# Split from South Atlantic Presbtery votes to leave the BPC Synod



## N. Eshelman (Apr 4, 2008)

Josiah

What are the reasons that they have voted to leave? Are they planning on uniting with another body- or just adding to the obnoxiously growing list of Presbyterian denominations?


----------



## Pilgrim (Apr 4, 2008)

nleshelman said:


> Josiah
> 
> What are the reasons that they have voted to leave? Are they planning on uniting with another body- or just adding to the obnoxiously growing list of Presbyterian denominations?



Evidently the reason for leaving was warm feelings toward and possible ecclesiastical relations with the Orthodox Presbyterian Church.


----------



## N. Eshelman (Apr 4, 2008)

They should have thought about that 70 years ago! I hope that it happens though. 

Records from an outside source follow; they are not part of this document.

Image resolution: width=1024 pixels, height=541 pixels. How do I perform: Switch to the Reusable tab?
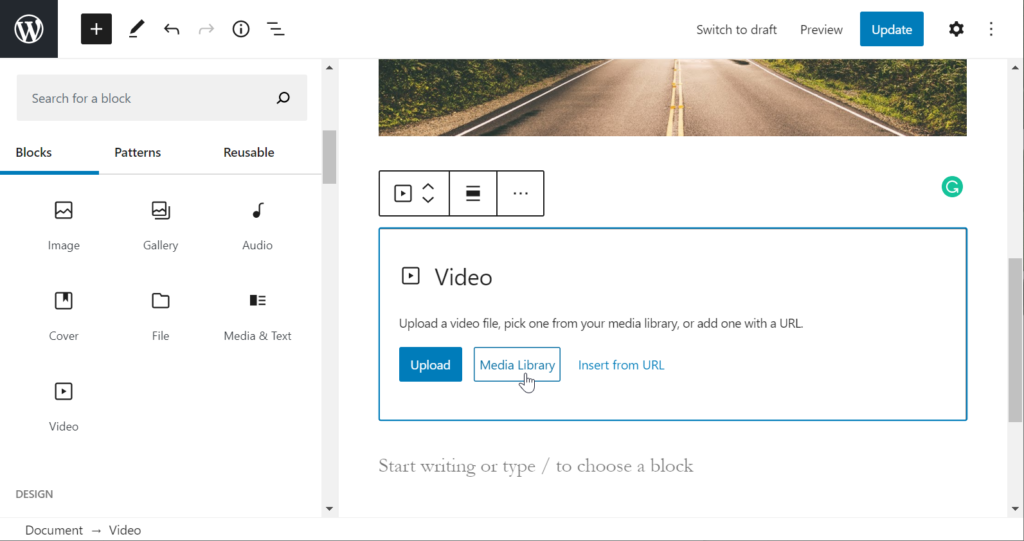pos(248,153)
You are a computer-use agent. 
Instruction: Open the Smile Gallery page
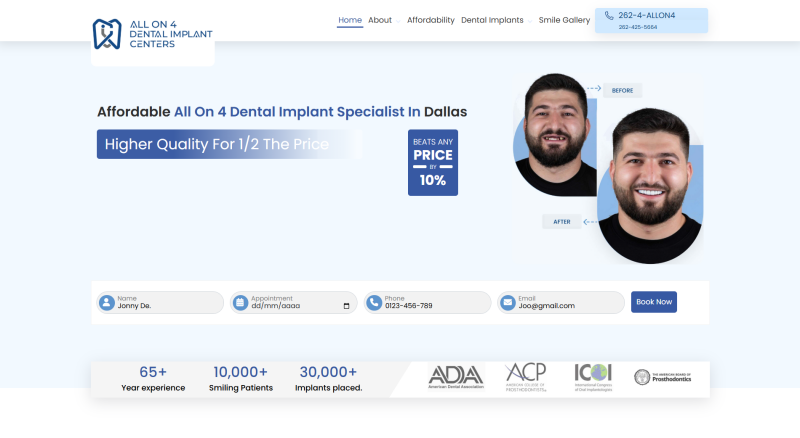pos(564,20)
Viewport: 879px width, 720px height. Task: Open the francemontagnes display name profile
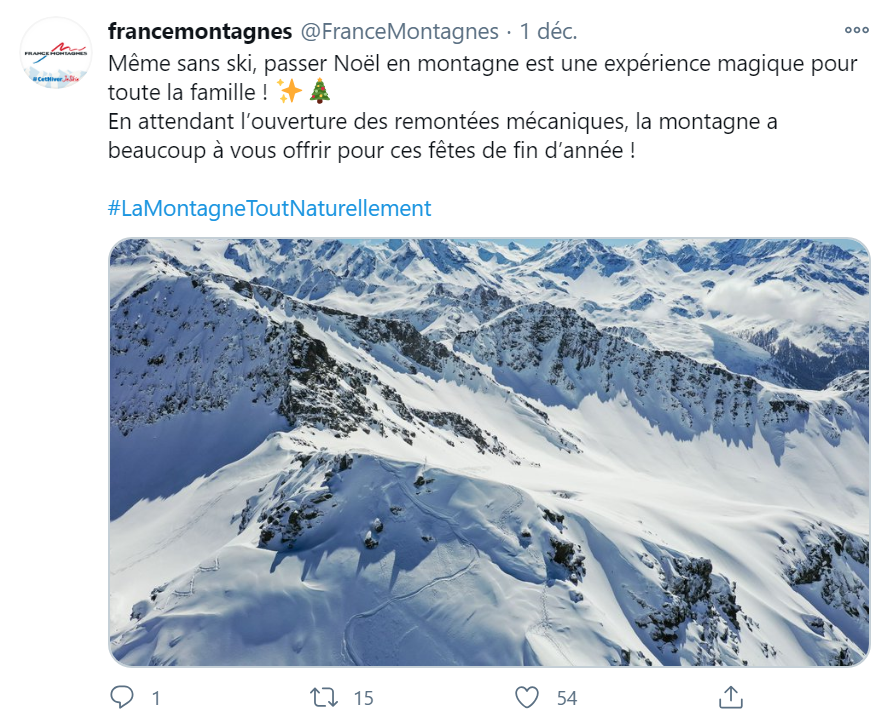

Isn't the BPC premil and kind of 'fundy'? How is that going to work in the OPC?


----------



## Pilgrim (Apr 4, 2008)

nleshelman said:


> They should have thought about that 70 years ago! I hope that it happens though.
> 
> Isn't the BPC premil and kind of 'fundy'? How is that going to work in the OPC?



Fraternal relations aren't the same as organic church unity i.e. a merger. The OPC has fraternal relations with the RPCNA for example, and the other NAPARC churches.


----------



## N. Eshelman (Apr 4, 2008)

They could not have 'relations' without leaving the BPC?


----------



## Pilgrim (Apr 4, 2008)

nleshelman said:


> They could not have 'relations' without leaving the BPC?



My understanding is that the South Atlantic Presbytery opposes the closer relations with the OPC and thus is separating from the BPC Synod.


----------



## Stephen (Apr 4, 2008)

Pilgrim said:


> nleshelman said:
> 
> 
> > Josiah
> ...


----------



## Stephen (Apr 4, 2008)

nleshelman said:


> They should have thought about that 70 years ago! I hope that it happens though.
> 
> Isn't the BPC premil and kind of 'fundy'? How is that going to work in the OPC?




Yes, they are premillennial and have a slightly different view of the covenant, so it will be interesting to see how they reconcile that if they do join the OPC.


----------



## Pilgrim (Apr 4, 2008)

Stephen said:


> nleshelman said:
> 
> 
> > They should have thought about that 70 years ago! I hope that it happens though.
> ...



There is no talk of "joining" the OPC, which would be problematic for the reasons stated and others. 

What is contemplated is fraternal relations with the OPC the way the PCA, RPCNA, ARP etc. have fraternal relations with the OPC.


----------



## JTDyck (Apr 4, 2008)

Actually, the BPC has been in corresponding relations with the OPC since 2003. We have exchanged delegates to our Synod / General Assembly since then. Because of some concerns expressed early on, the two denoms agreed that while we might not want full fraternal relations, we would begin with corresponding relations.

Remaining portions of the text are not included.